Pumpkin Spice Mini-Donuts with Chocolate Icing
100 grams sorghum flour
80 grams white rice flour
60 grams tapioca starch
1 1/2 teaspoons baking powder
3/4 teaspoon cinnamon
1/4 teaspoon cloves
1/4 teaspoon ginger
1/2 teaspoon cardamom
1/4 teaspoon baking soda
1/2 Cup pureed pumpkin (fresh or canned)
1 teaspoon vanilla extract
10-15 drops plain liquid stevia
1/4 Cup non-dairy milk (I used almond)
1/4 Cup butter, softened
Preheat oven to 375 degrees F. In a mixing bowl, whisk together flours, starch, baking powder, spices, and baking soda. Add the pumpkin, vanilla, stevia, eggs, milk and butter. Beat on low speed until completely mixed. Using a small cookie scoop, place rounded scoops in your greased donut pan. The batter is thick so you will need to kind of mush them down into the pan. Not pretty, but effective. Bake for 10-15 minutes or until golden brown. Let cool in pan for 5 minutes before removing to the cooling rack. Repeat with remaining dough. Makes about 2 dozen mini-donuts.
2 Tablespoons butter
4 ounces baking chocolate (you choose your poison!)

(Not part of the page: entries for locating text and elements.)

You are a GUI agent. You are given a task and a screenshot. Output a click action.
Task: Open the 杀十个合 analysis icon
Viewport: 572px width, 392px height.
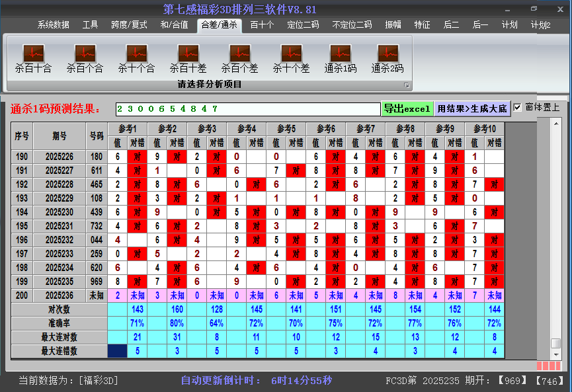click(x=136, y=54)
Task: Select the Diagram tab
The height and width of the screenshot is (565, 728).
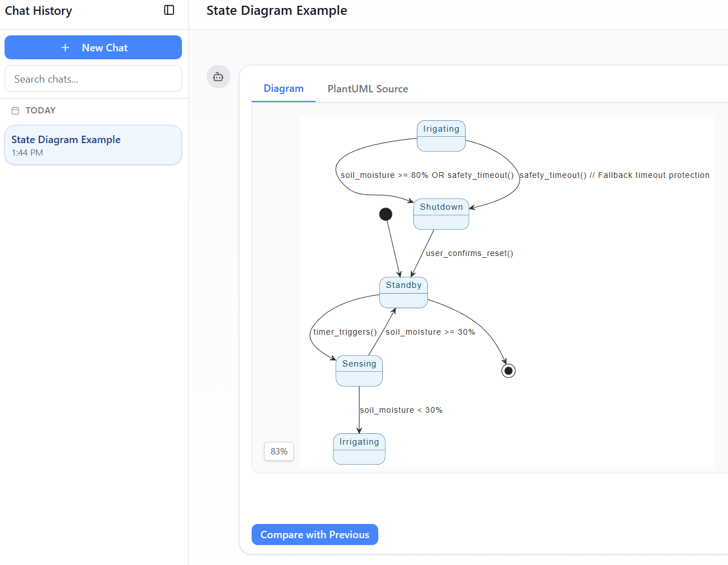Action: 283,89
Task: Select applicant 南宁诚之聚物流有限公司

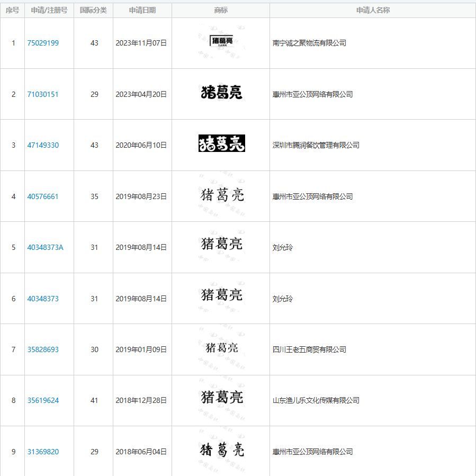Action: [309, 43]
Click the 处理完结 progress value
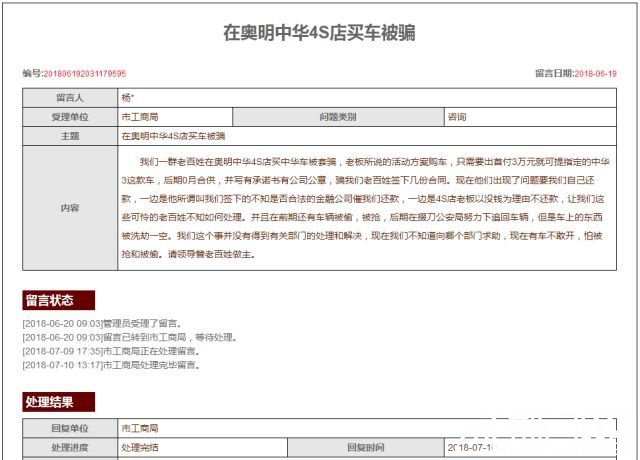This screenshot has height=460, width=640. tap(140, 446)
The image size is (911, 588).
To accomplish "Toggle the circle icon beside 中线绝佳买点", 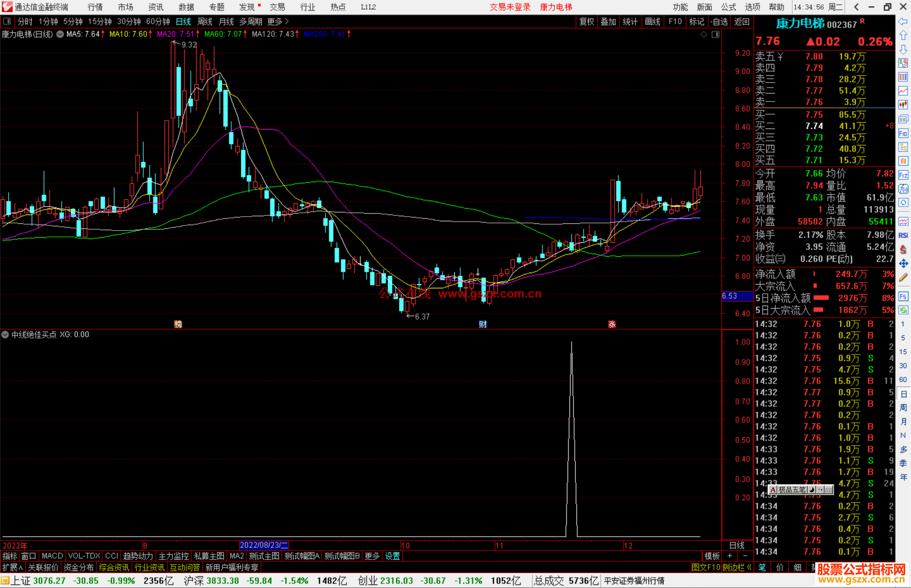I will tap(5, 335).

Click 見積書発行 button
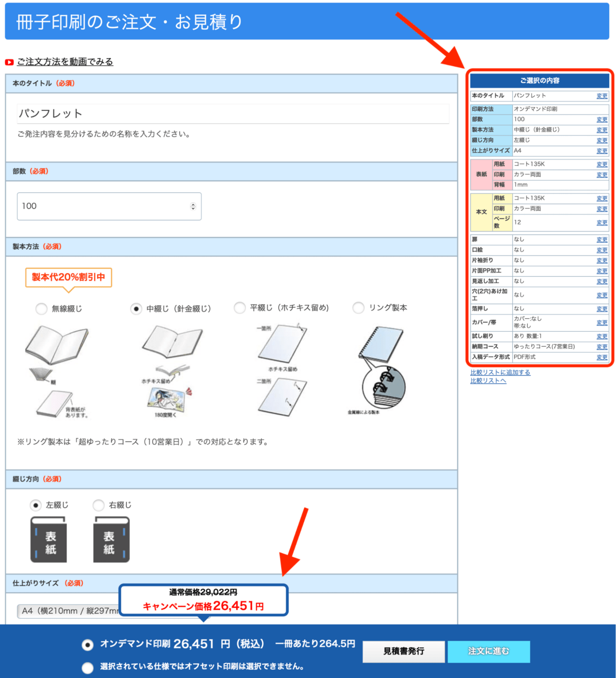pos(403,652)
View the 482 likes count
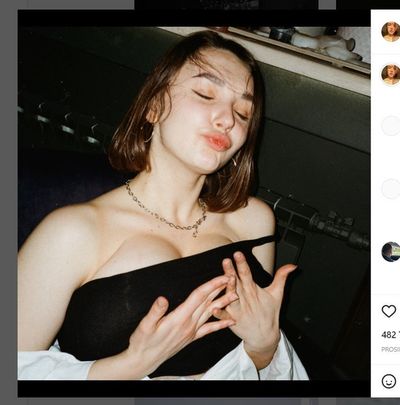 pos(390,335)
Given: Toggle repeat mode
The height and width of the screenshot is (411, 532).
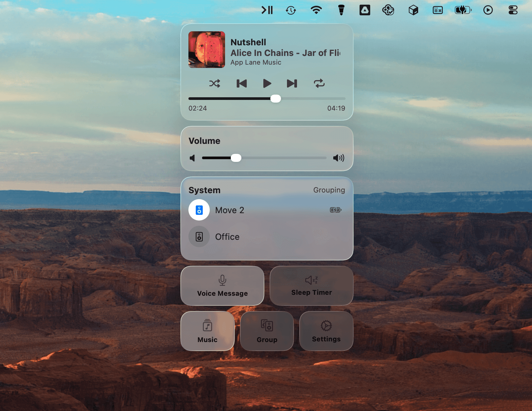Looking at the screenshot, I should click(x=319, y=83).
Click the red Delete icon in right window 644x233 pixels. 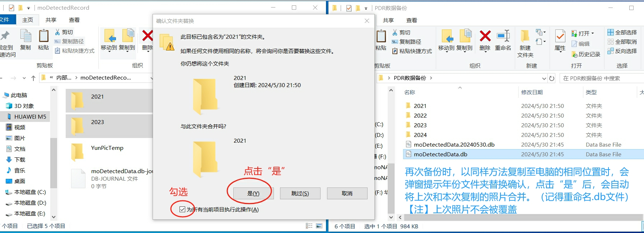[485, 37]
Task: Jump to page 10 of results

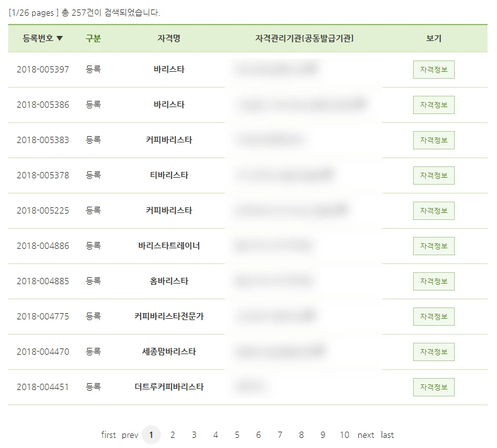Action: (344, 435)
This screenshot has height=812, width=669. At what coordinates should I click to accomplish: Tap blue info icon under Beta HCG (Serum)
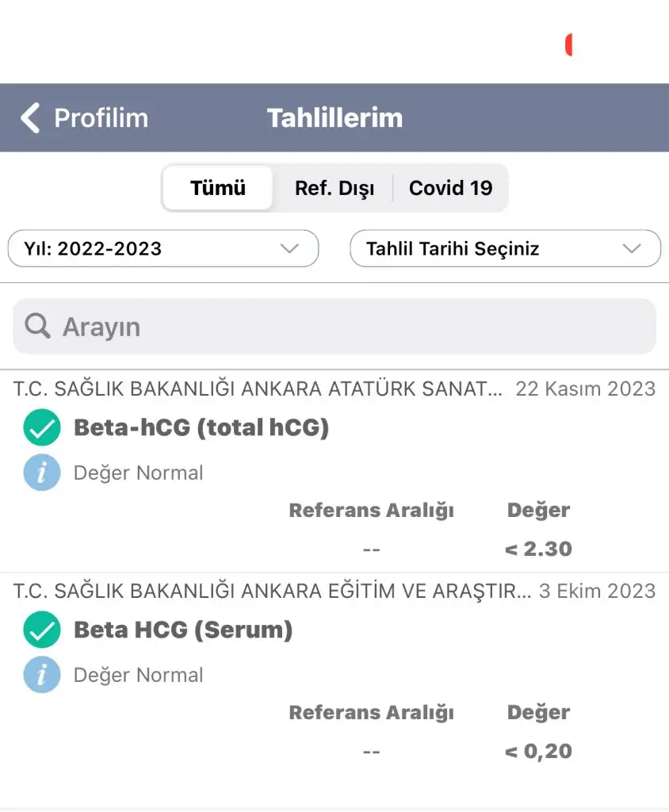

1 teaspoon vanilla extract
1/8 Cup non-dairy milk (again I used almond)
2/3-1 Cup powdered sugar
In a small sauce pan over medium heat, melt the chocolate and butter together. Once melted remove from heat and add vanilla and powdered sugar a 1/3 Cup at a time. Stir constantly to remove lumps and fully incorporate. Icing should be thin enough for pouring, but not to thin. Using a spoon, drizzle/pour/slather the donuts on the wire rack over a piece of waxed paper with the icing. Let cool and enjoy!